- _EXERCISE DIRECTIONS_: Give the number of lines below that contain "Given", with no other output.

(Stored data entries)
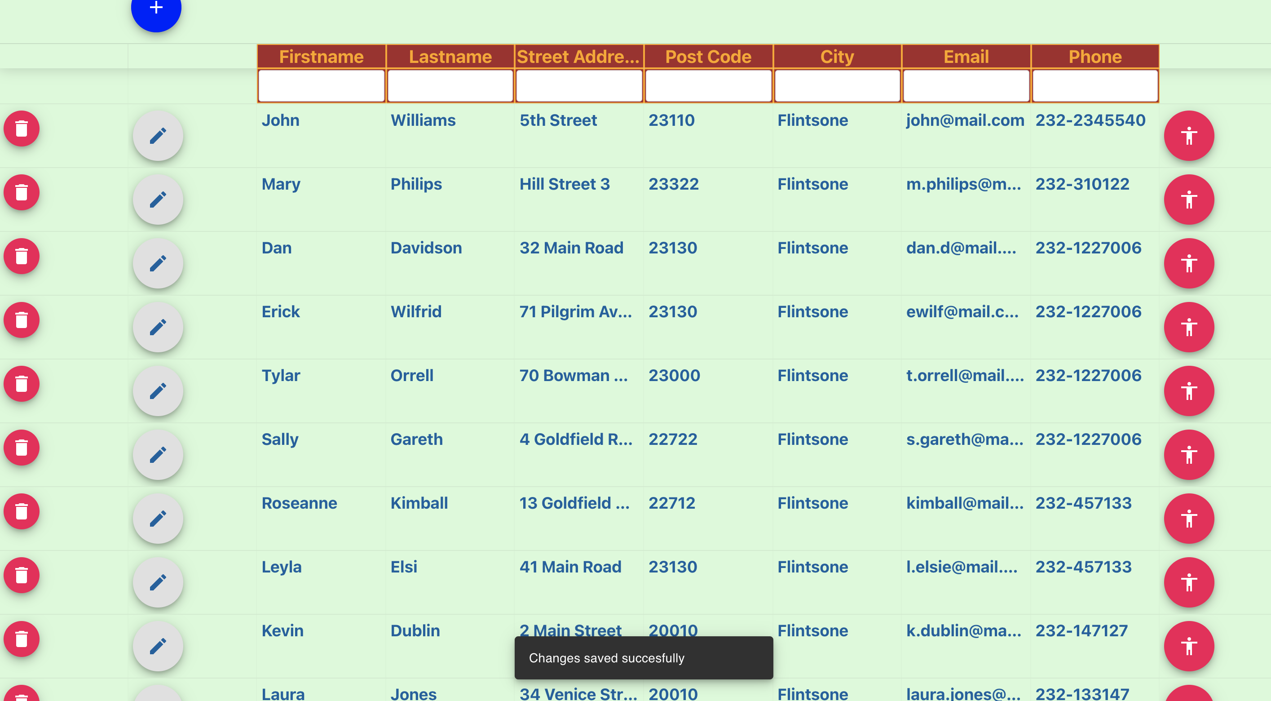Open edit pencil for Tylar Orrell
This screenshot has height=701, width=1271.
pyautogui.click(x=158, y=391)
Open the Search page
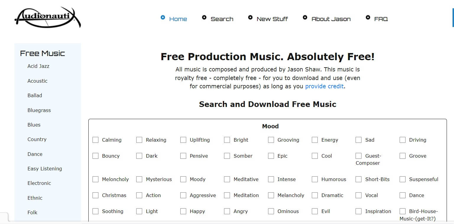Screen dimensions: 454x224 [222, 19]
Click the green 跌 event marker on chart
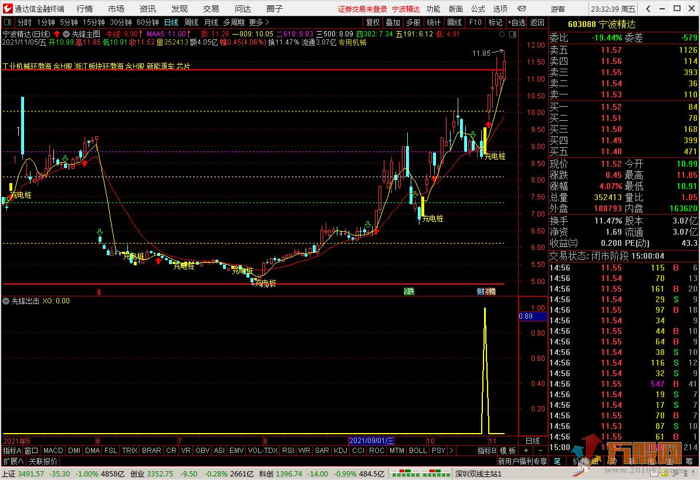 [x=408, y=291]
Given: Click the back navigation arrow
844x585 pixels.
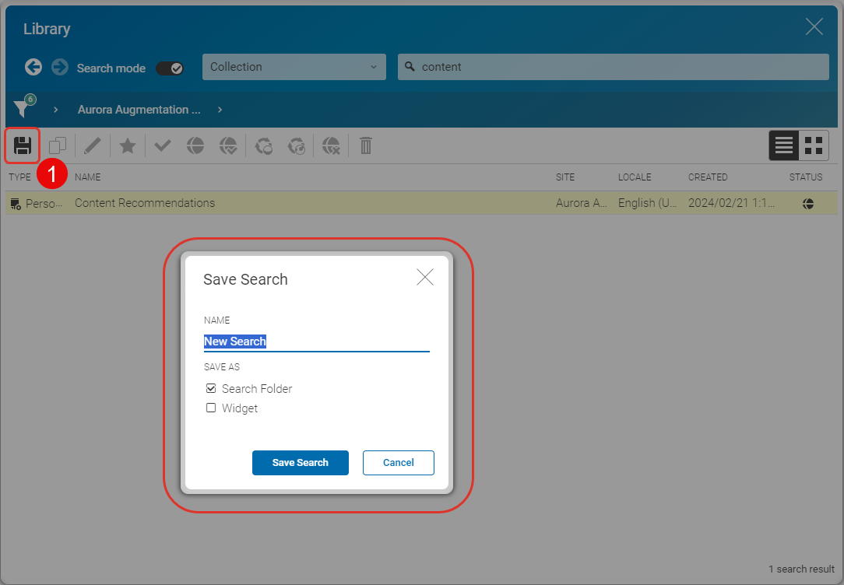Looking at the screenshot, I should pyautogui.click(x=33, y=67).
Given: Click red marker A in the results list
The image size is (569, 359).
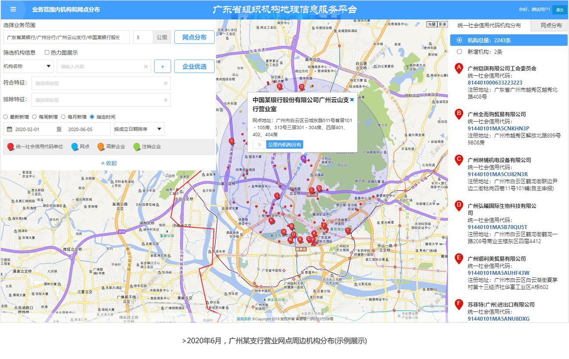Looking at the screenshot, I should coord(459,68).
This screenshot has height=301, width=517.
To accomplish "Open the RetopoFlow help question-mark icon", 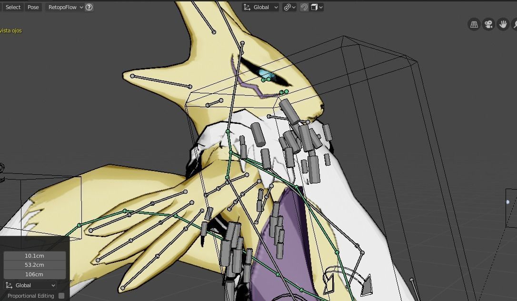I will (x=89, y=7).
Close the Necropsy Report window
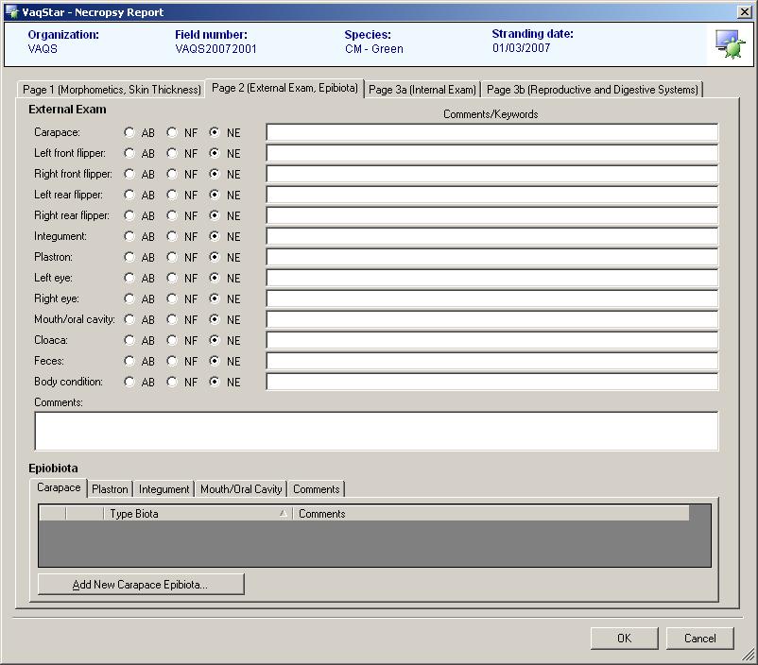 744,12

- _OUTPUT FOR THIS EXERCISE_: 2